Se sabe que hoy en los territorios de Irak y Siria se concentran todas las contradicciones que desgarran desde hace muchos años a Medio Oriente y que sólo la mala fe o el afán de justificar lo imposible puede atribuirlo de manera lineal al denominado colonialismo. La guerra civil en Siria es política y religiosa, y a la impugnación al régimen de Assad se suman la confrontación entre sunnitas y chiítas, la beligerancia entre Irak e Irán, los recelos de sauditas y libaneses y todo ello inficionado por la creciente ola de fanatismo religioso que -importa recordarlo- tiene su máxima manifestación en el Estado Islámico, aunque no es la única y mucho menos la primera.
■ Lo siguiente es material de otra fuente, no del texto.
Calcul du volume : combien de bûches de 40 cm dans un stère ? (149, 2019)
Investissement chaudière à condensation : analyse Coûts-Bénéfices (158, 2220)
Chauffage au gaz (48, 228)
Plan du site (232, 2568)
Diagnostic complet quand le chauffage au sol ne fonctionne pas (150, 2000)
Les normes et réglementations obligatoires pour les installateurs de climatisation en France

En conflictos de esta intensidad y alcances, es inevitable que las grandes potencias intervengan. No pueden no hacerlo porque así lo exigen los intereses económicos, geopolíticos y culturales en juego. En Siria se juegan temas territoriales y económicos, pero también cuestiones culturales que en un mundo globalizado alcanzan a toda la humanidad o, por lo menos, a sectores cada vez más amplios.
Con algo de cinismo y algo de inhumanidad, un dirigente europeo sostuvo, apenas se inició el conflicto en Siria, que ante la imposibilidad de asegurar la paz o de intervenir, lo que se imponía hacer en un territorio dominado por las más diversas y detestables sectas terroristas, era cercar la guerra en límites determinados y luego apostar a que se maten entre ellos. La frase suena algo brutal (en realidad lo es), pero algo parecido dijo hace más de sesenta años Winston Churchill para referirse a la guerra entre nazis y comunistas y, como la historia lo demostró, después todos debieron involucrarse.
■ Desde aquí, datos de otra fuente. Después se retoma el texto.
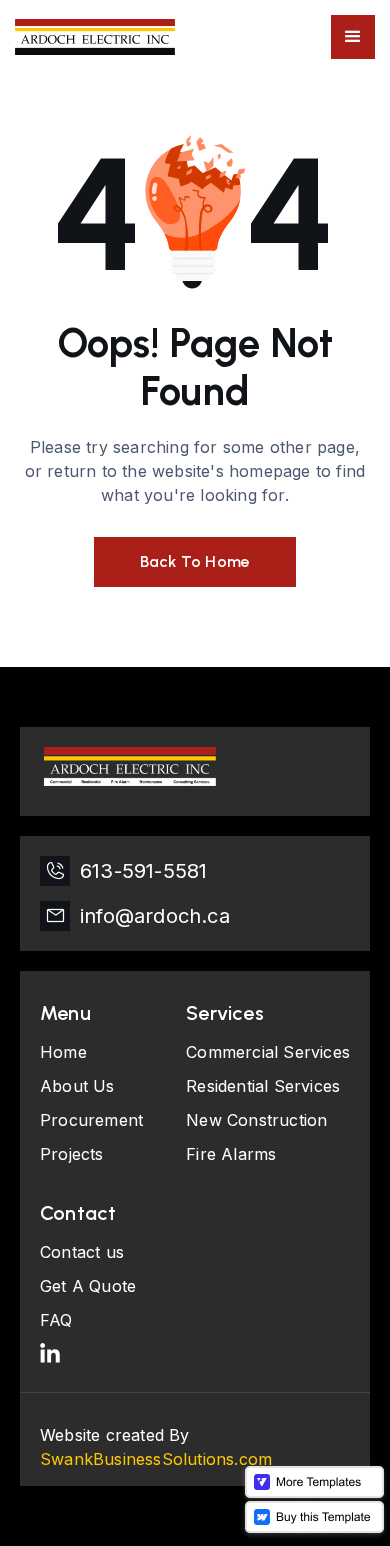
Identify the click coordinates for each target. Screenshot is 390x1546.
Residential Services (263, 1086)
Lo grave de esta frase es su brutalidad, pero también su ineficiencia ya que, como los hechos luego se encargaron de demostrar, las sucesivas masacres en Siria lo que provocaron fue el drama de los refugiados, el éxodo de cientos de miles de personas: familias con niños y ancianos que huyen hacia los países vecinos, y cuando estas fronteras se cierran enfilan hacia Europa con las previsibles repercusiones sociales y culturales que estas olas inmigratorias provocan en el Viejo Continente, algunas de cuyas manifestaciones son la xenofobia y la emergencia de liderazgos populistas de extrema derecha.
La conclusión de todas estas idas y venidas es desoladora para la región y para las grandes potencias que no logran arribar, en primer lugar, a un acuerdo entre ellas para luchar contra el Estado Islámico. La diferencia más visible es la que se manifiesta entre los EE.UU. y Rusia, en la medida en que el régimen de Putin apoya al gobierno de Assad y respalda con recursos económicos y militares a cada una de sus iniciativas militares contra las diversas facciones armadas, muchas de ellas enfrentadas con el Estado Islámico.
Es que en ese trágico laberinto de sangre y muerte que se despliega en Irak y Siria es muy difícil, por no decir imposible, conciliar intereses y pasiones acumulados durante años. La estrategia de EE.UU., que a poco de iniciado el conflicto estuvo en contra de Assad, fue la de apoyar a las diferentes facciones enfrentadas al dictador con la esperanza, casi siempre desmentida por los hechos, de que a su caída lo sucederían dirigentes democráticos.
Nada de ello ocurrió. La violencia y la complejidad de la guerra fueron creciendo hasta arribar a su última manifestación: el Estado Islámico, cuyos integrantes redujeron a Hezbola y Al Qaeda a inofensivas asociaciones de boys scouts, con lo que se verifica que en el universo del integrismo islámico las reservas de violencia parecieran insondables.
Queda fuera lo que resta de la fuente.